An important—even necessary—addition to the groaning shelves of Civil War volumes.




Before and during the Civil War, both North and South lobbied hard in key European capitals to convince officials and the general population of the justness of their causes.

Impressively, Doyle (History/Univ. of South Carolina; Secession as an International Phenomenon: From America’s Civil War to Contemporary Separatist Movements, 2010) provides some novel insights about this most chronicled of conflicts. Although he alludes periodically to the military campaigns—from Bull Run to Appomattox—he uses them principally as reference points, signposts on his journey through the complex and fierce diplomatic efforts underway in England, France, Italy and the Vatican. Many Europeans, especially those with republican sympathies, could not understand why Abraham Lincoln, early in the war, refused to declare the North’s effort as a war on slavery; Southern diplomats sought to downplay the slavery issue for their own reasons and focused on the tyranny of the North and on the Southern desire for independence. The South desperately sought political recognition from European powers and hoped for military and financial aid as well.
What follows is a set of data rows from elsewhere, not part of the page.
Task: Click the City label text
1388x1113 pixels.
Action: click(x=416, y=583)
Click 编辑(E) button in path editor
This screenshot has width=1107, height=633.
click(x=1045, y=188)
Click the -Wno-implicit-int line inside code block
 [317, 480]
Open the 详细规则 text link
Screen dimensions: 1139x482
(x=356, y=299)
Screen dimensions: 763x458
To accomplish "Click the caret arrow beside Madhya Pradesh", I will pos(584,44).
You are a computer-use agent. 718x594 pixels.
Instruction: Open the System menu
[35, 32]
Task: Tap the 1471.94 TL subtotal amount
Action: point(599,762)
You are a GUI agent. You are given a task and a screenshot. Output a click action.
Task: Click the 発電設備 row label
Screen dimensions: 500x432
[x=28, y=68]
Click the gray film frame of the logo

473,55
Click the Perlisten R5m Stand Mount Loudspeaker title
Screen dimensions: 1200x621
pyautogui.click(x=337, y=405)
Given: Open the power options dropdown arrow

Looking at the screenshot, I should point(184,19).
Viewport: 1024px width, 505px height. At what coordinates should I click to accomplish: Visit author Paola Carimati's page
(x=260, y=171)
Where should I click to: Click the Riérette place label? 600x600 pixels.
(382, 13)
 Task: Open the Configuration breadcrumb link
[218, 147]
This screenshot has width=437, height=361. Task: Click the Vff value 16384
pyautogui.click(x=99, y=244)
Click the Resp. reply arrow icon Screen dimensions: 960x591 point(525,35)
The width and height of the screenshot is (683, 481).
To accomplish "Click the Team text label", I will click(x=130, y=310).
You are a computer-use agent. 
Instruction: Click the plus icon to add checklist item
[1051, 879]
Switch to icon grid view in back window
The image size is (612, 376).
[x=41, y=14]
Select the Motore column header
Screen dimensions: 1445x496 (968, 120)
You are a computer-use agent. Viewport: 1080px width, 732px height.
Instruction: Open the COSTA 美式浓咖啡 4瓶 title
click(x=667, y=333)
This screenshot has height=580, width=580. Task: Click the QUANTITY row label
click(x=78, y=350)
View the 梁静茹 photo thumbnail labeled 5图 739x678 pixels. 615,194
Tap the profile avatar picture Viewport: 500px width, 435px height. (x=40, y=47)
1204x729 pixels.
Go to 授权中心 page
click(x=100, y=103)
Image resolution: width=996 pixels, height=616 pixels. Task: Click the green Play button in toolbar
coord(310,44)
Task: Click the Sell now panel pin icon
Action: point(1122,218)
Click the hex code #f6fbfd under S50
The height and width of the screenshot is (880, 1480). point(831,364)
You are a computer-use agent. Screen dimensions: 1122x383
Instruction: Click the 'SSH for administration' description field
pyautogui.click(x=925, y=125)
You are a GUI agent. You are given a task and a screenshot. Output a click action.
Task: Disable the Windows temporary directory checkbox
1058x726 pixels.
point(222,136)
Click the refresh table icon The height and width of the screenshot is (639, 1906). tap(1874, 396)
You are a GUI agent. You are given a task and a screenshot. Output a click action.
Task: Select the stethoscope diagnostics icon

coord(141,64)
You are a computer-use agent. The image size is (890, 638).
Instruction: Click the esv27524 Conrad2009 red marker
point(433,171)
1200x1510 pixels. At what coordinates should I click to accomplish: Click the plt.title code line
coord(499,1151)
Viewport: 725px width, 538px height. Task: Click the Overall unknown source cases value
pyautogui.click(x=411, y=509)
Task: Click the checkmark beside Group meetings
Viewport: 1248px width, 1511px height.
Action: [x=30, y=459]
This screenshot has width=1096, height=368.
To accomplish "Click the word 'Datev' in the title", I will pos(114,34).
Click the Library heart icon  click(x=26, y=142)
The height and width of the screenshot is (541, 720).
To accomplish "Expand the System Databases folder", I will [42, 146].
They found precious little, and as the war wound down, the European powers backed off (some had made renewed efforts to re-establish themselves in the Western Hemisphere—France in Mexico, for example), especially when the South remained intransigent about slavery. Doyle brings onto the stage a number of figures unfamiliar to all but scholars of the Civil War—envoys and diplomats, some of whom surreptitiously sought to enlist the participation of Giuseppe Garibaldi, who was virulently opposed to slavery and who toyed somewhat with the offers to lead the Union Army. Lincoln’s eloquent oratory was among the most powerful of the Union’s weapons abroad, and Doyle ably conveys the widespread, genuine grief in Europe when news of his assassination arrived.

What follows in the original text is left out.